▶ _Set problem_: Say whether each statement agrees with the polarizing element claim, answering yes or no and quoting the deciding words of the claim: 1. The protective layer forming the outermost surface uses SiO2. 2. The dielectric layers are formed directly on the substrate. 3. The strip-shaped thin films extend in two perpendicular directions.

>> BEGIN Passage provided

14. A polarizing element comprising:
a substrate transparent to visible light; reflection layers including strip-shaped thin films, which include a metal and which extend in one direction, provided on the substrate at predetermined intervals; dielectric layers formed on the reflection layers; inorganic particle layers in each of which inorganic particles are linearly disposed; and a polarizing element protective layer transparent to light in a service bandwidth formed as an outermost surface using SiO 2 , wherein the inorganic particle layers are formed at positions corresponding to positions of the strip-shaped thin films, on both side surface parts of top parts of the strip-shaped thin films on the dielectric layers, and wherein the polarizing element has a wire grid structure having a longitudinal direction which is a same direction in which the inorganic particles are linearly disposed.

>> END Passage provided
>> BEGIN Items

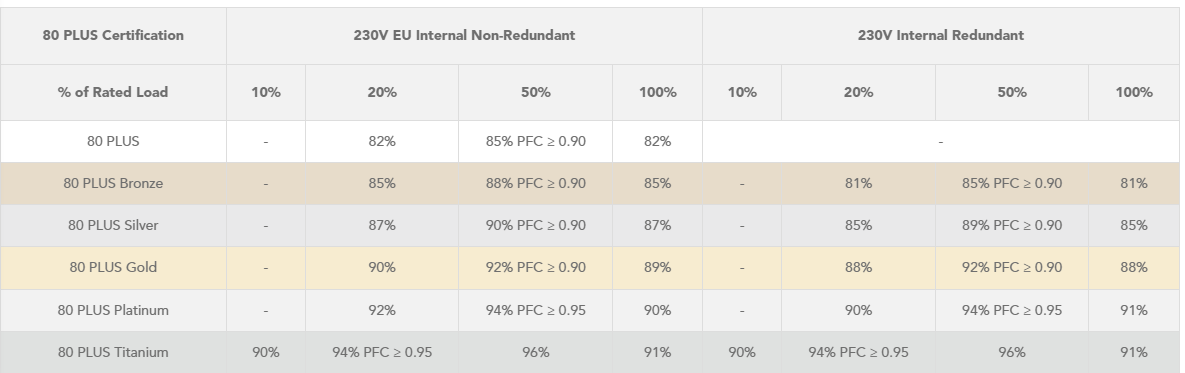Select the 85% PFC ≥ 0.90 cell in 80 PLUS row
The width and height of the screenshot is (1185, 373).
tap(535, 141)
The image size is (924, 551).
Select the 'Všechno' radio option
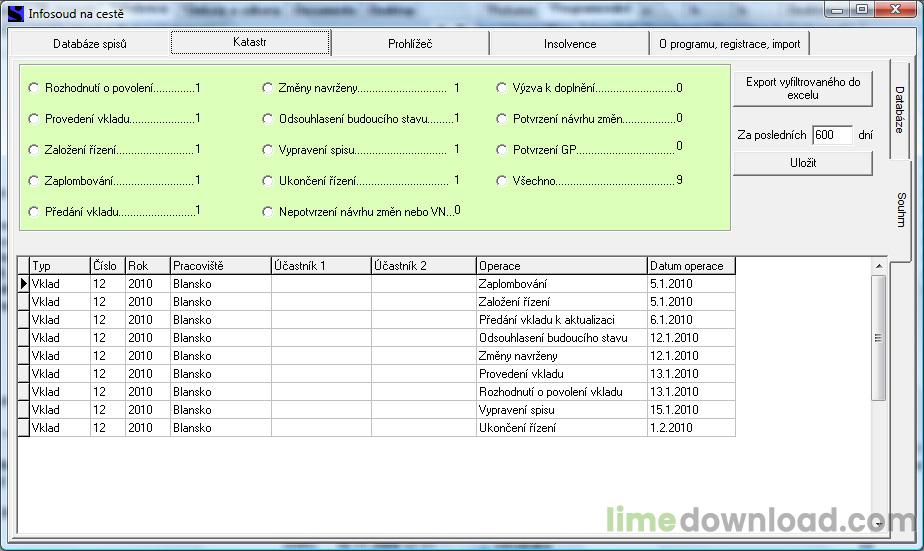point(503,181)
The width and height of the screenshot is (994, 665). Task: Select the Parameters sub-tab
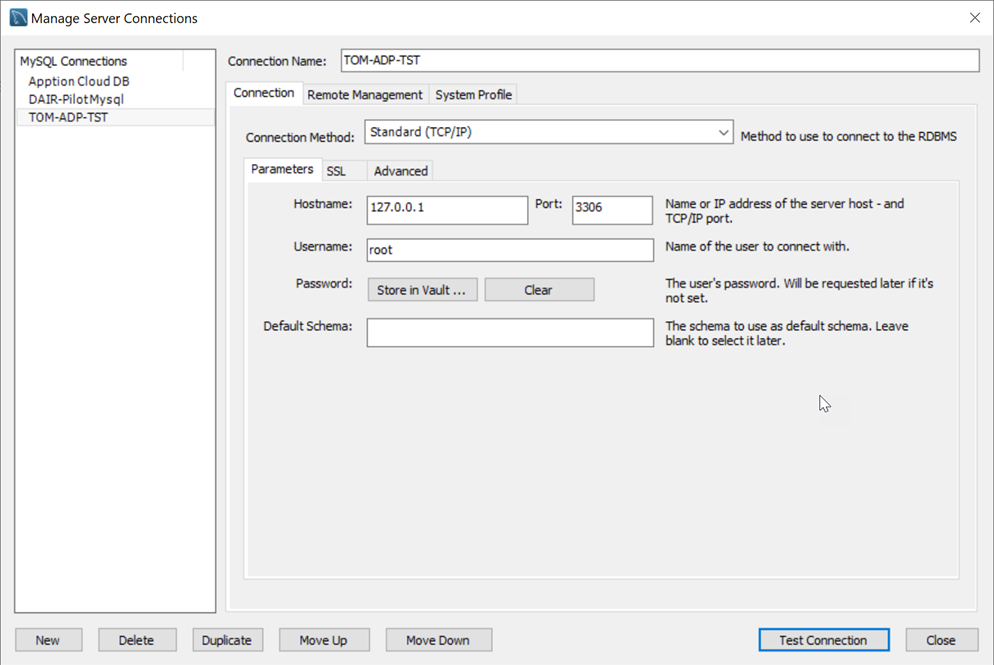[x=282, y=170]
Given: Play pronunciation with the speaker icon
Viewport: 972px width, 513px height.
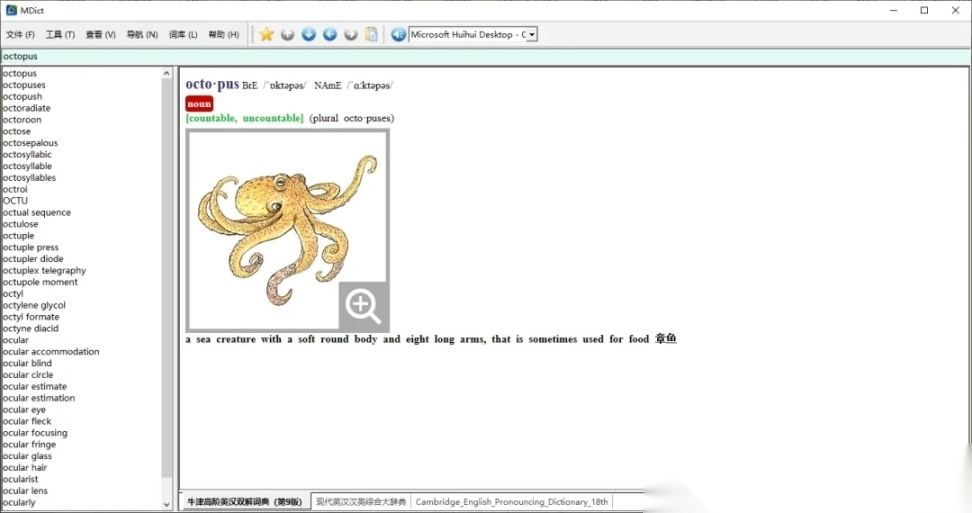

>> END Items

▶ _Exercise output_:
1. Yes: "a polarizing element protective layer transparent to light in a service bandwidth formed as an outermost surface using SiO 2"
2. No: "dielectric layers formed on the reflection layers"
3. No: "which extend in one direction"